Writing fiction should be something you enjoy, or else why are you doing it? But your story probably has a character that you like and maybe one or more that you don’t like. Here’s the difficult part: you can probably identify with your main character because you’ll give him or her some aspect of your own personality that you like. Political opinions, for instance, since we’re sort of (but not really) talking politics. That also means any characters in opposition to your main character will probably have different opinions and ways of acting. The trick is to write these people as real people, not stereotyped jerks for your main character to knock down.
Think about stories or movies you really like.
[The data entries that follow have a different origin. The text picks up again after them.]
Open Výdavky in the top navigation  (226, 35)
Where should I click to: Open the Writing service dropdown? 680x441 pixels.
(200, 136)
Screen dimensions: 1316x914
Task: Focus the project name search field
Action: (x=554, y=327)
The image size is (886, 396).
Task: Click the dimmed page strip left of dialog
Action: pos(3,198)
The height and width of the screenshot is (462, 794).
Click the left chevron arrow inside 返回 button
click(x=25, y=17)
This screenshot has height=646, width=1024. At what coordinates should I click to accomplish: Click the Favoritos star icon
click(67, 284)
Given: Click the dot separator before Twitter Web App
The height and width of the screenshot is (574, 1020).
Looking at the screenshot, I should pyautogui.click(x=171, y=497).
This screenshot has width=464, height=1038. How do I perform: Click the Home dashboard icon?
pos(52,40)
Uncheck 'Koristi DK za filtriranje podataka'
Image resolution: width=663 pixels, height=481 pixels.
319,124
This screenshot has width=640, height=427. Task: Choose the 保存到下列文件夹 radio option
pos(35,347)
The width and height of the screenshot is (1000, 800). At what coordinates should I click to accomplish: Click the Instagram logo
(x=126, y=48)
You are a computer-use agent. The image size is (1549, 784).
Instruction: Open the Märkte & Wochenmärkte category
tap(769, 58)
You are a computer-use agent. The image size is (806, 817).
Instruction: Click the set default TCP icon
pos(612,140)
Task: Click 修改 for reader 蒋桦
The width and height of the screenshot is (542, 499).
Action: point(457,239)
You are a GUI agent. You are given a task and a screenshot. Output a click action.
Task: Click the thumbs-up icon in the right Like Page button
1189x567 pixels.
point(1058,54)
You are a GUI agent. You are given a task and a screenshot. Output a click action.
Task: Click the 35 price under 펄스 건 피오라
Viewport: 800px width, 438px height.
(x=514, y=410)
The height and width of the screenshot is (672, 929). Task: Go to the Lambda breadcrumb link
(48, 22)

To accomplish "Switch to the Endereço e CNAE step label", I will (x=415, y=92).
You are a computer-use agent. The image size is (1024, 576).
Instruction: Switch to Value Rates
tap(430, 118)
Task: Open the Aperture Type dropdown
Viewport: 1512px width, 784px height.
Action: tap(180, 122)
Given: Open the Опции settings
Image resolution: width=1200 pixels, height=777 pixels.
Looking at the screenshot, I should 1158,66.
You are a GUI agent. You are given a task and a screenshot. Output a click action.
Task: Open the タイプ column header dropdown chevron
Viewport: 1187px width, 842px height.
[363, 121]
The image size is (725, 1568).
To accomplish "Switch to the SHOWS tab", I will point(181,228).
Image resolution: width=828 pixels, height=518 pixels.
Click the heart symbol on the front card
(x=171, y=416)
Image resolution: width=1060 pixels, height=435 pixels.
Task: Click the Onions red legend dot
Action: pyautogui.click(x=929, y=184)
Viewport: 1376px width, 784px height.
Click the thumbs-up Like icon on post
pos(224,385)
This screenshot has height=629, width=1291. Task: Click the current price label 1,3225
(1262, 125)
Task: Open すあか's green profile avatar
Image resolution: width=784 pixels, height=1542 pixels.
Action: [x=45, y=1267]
What are the antagonists like? Aren’t the best ones three-dimensional humans (or aliens) who have a stake in their own affairs? Face it, the crappy ones are cardboard cutouts and you probably don’t enjoy them. They make for weak stories. So this week’s Thursday Writing Prompt asks you to do a little research into the pros and cons of an issue that interests you, and then write a few paragraphs from the opposite viewpoint. Your job as a writer here is to get inside the head of a character who thinks differently from you and find a way to make that person interesting and real on the page. For starters, you can look at newspapers, but sites like ProCon.org are more useful for getting background information.
Your job with this assignment is not to criticize or argue the issues, because I’m asking you to write fiction, not a letter to the editor. Allow yourself to portray your character in a way that makes him interesting. Don’t make your antagonist a jerk or a fool — even if he is one, readers pick up on your feelings and instinctively know that you’ve put this character into the story just so you can knock him down. Please don’t write that way, because it alienates your readers. I can say that nothing bothers me more than an author who takes a political dump into the middle of their story just because they know that the reader can’t respond to their statements. It’s a cheap shot, and unworthy of a good writer. Be a good writer, not a mediocre one!
Above all, try to have some fun with this. It is a difficult assignment, because we all instinctively want to dislike things we disagree with. But if you can create a believable character who happens to have different views from your main character, you’ll have a much stronger story because all your characters have a personal stake in the story’s outcome. And that’s worth reading.